The flaw, discovered by researchers at Katholieke Universiteit Leuven, could allow an attacker who was on the same wireless network as a vulnerable device to launch so-called “key reinstallation attacks” (or “KRACKs”). Such attacks could steal sensitive information sent over encrypted wireless channels like credit card numbers, passwords, chat messages, emails, photographs and more, the researchers warned.
Flaw in widely used standard
WPA-2 stands for “Wi Fi Protected Access.” It is the most common form of security used on wireless networks, from homes and businesses to hotels and conference centers. The KRACKs attacks work by exploiting a flaw in the implementation of a so-called ‘4-way handshake’ for exchanging cryptographic “session” keys. The handshake is part of the 801.11 wireless standard and the flaw is in the standard itself meaning that any “correct” implementation of WPA2 is vulnerable.
An attacker could compromise a vulnerable system by reinstalling an already-in-use key. Depending on the network configuration, attackers could inject and manipulate data, injecting ransomware or malicious software into websites, or hijacking and forging whole streams of data.

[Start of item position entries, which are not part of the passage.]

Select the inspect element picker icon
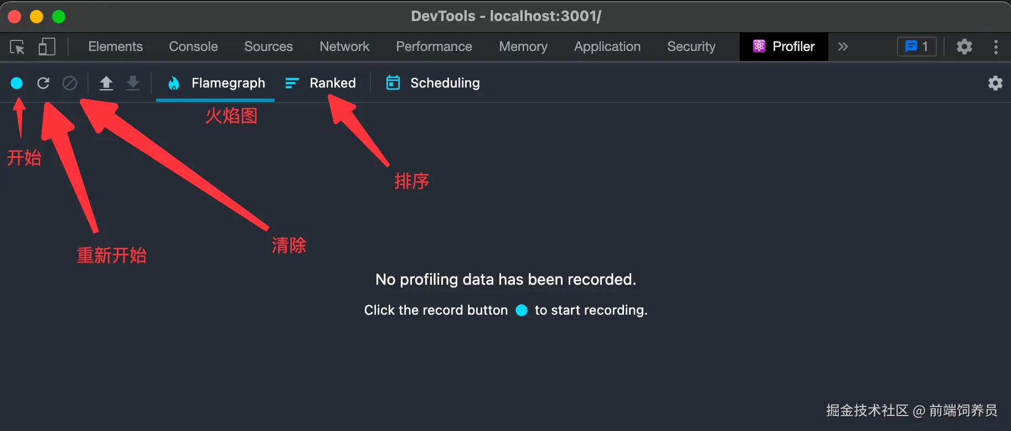(17, 47)
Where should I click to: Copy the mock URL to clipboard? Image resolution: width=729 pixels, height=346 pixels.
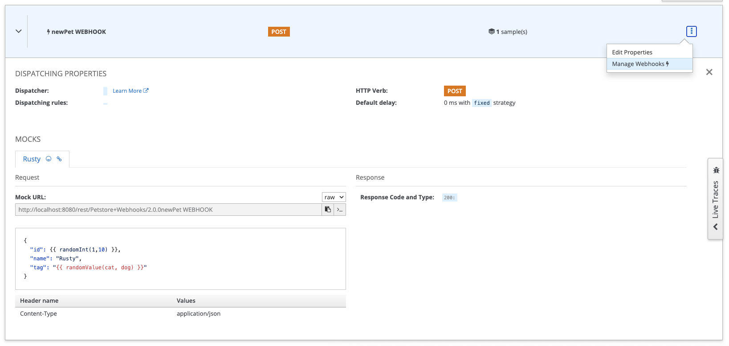click(328, 210)
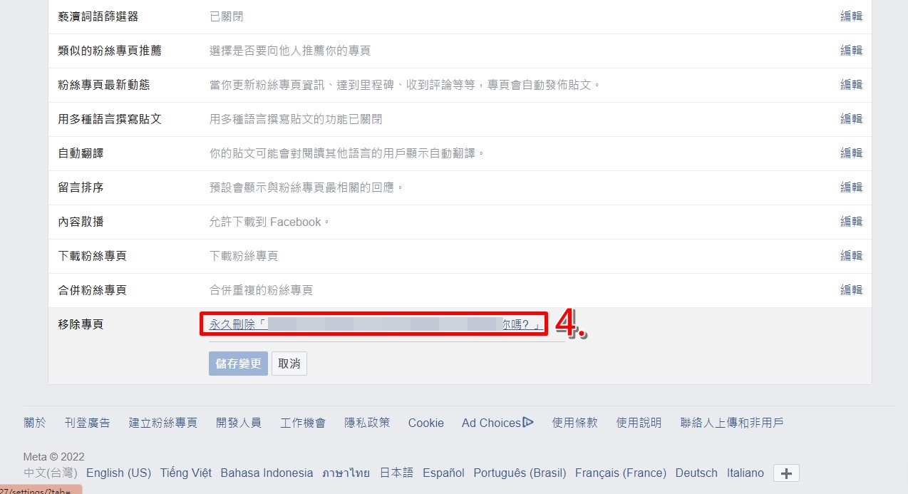The height and width of the screenshot is (494, 908).
Task: Edit the 合併粉絲專頁 merge pages setting
Action: (851, 290)
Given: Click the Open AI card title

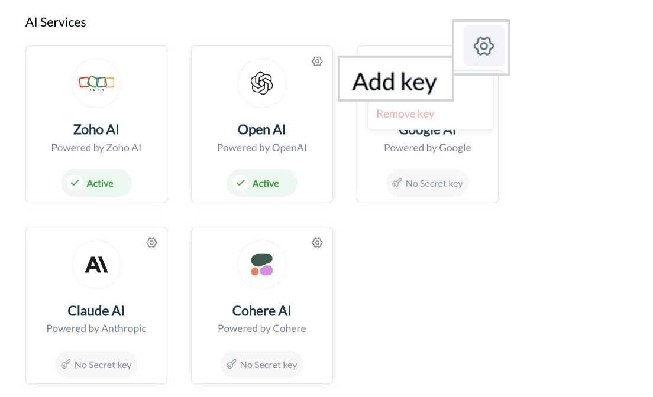Looking at the screenshot, I should point(262,129).
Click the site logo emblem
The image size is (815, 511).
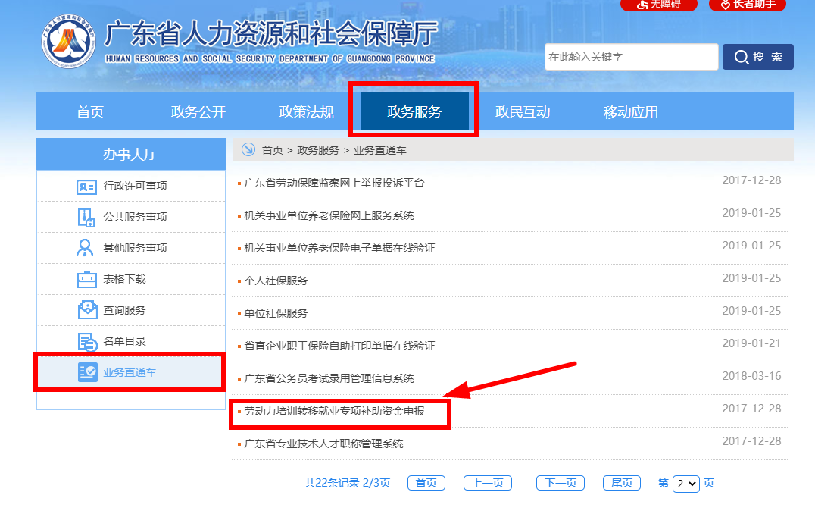[x=68, y=40]
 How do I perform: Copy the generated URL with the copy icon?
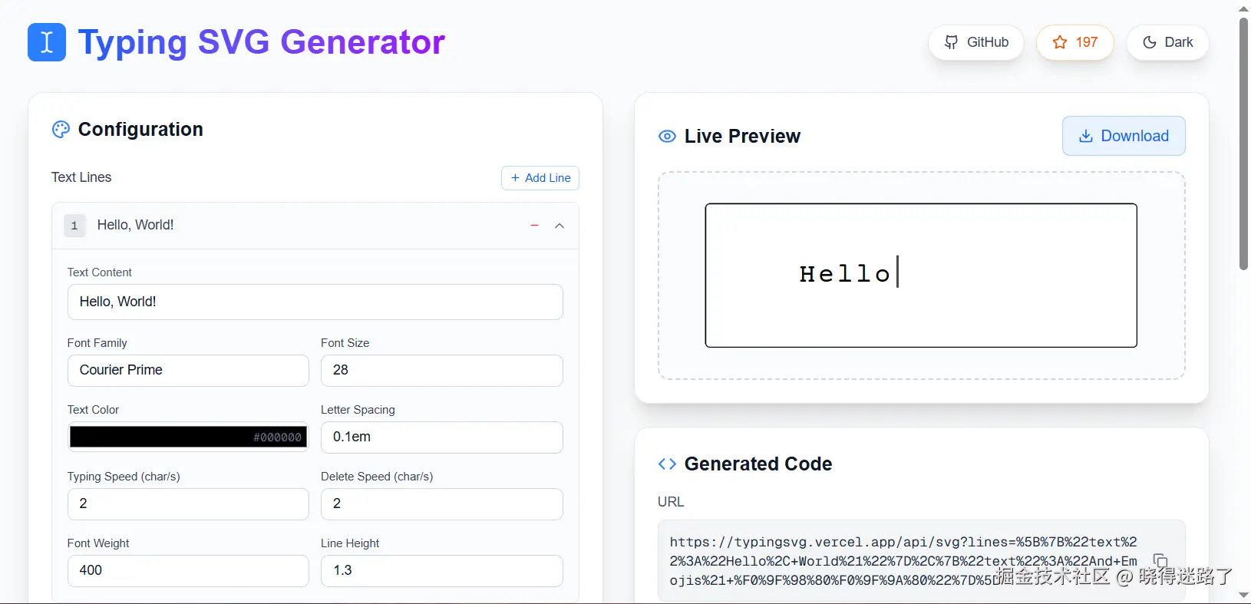click(x=1160, y=561)
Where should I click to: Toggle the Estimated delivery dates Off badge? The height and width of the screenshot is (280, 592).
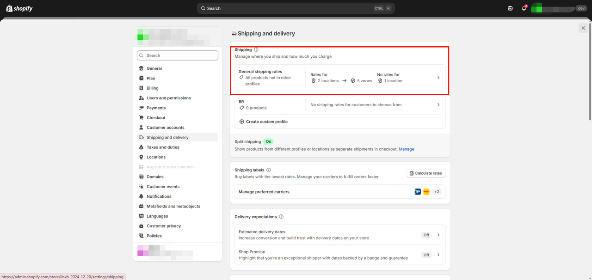coord(426,235)
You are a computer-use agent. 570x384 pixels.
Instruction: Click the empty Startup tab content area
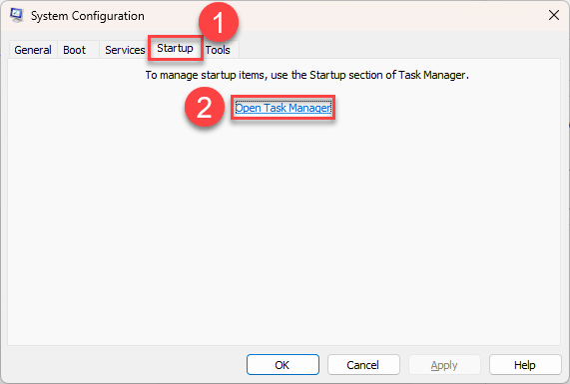tap(284, 232)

According to the researchers, the attack works against all modern protected Wi-Fi networks making its impact enormous. “If your device supports Wi-Fi, it is most likely affected,” the researcher wrote. Research found that wireless devices running Android, Linux, Apple, Windows, OpenBSD, MediaTek, Linksys, and other software were all affected by some variant of the attacks.
Their research is scheduled to be presented at the Computer and Communications Security (CCS) conference, and at the Black Hat Europe conference.
But security researchers caution that the latest flaw is no “Firesheep,” a trivial hack of insecure communications, nor is it a vulnerability that exposes anyone to remote attacks.
“This is a close proximity attack they need to do,” Bob Rudis, the Chief Data Scientist at the firm Rapid7 told The Security Ledger. An attacker would also need to create a phony wireless setup where they would clone a legitimate access point and then get you to associate with the dummy access point the attackers create. “You would need a level of sophistication to even start doing this attack,” Rudis said. “And even then there’s no guarantee of this attack working every time.”
Over time, tools may be developed that lower the bar to the KRACK attacker. “It requires a pretty smart attacker in a good position and determined to do what they’re going to do.” That attacker will also need to have some luck to get the attack to work, Rudis said. “This is not trivial and not easy.”
A mixed bag on patches
Microsoft claims to already have fixed the flaw in supported versions of Windows with an already deployed security update. However, many other devices, including those running Linux or Google’s mobile Android operating system remain vulnerable.
The Department of Homeland Security’s CERT Coordination Center (CERT/CC) on Monday warned about the flaw in WPA2 and urged those affected to apply any available updates to affected products.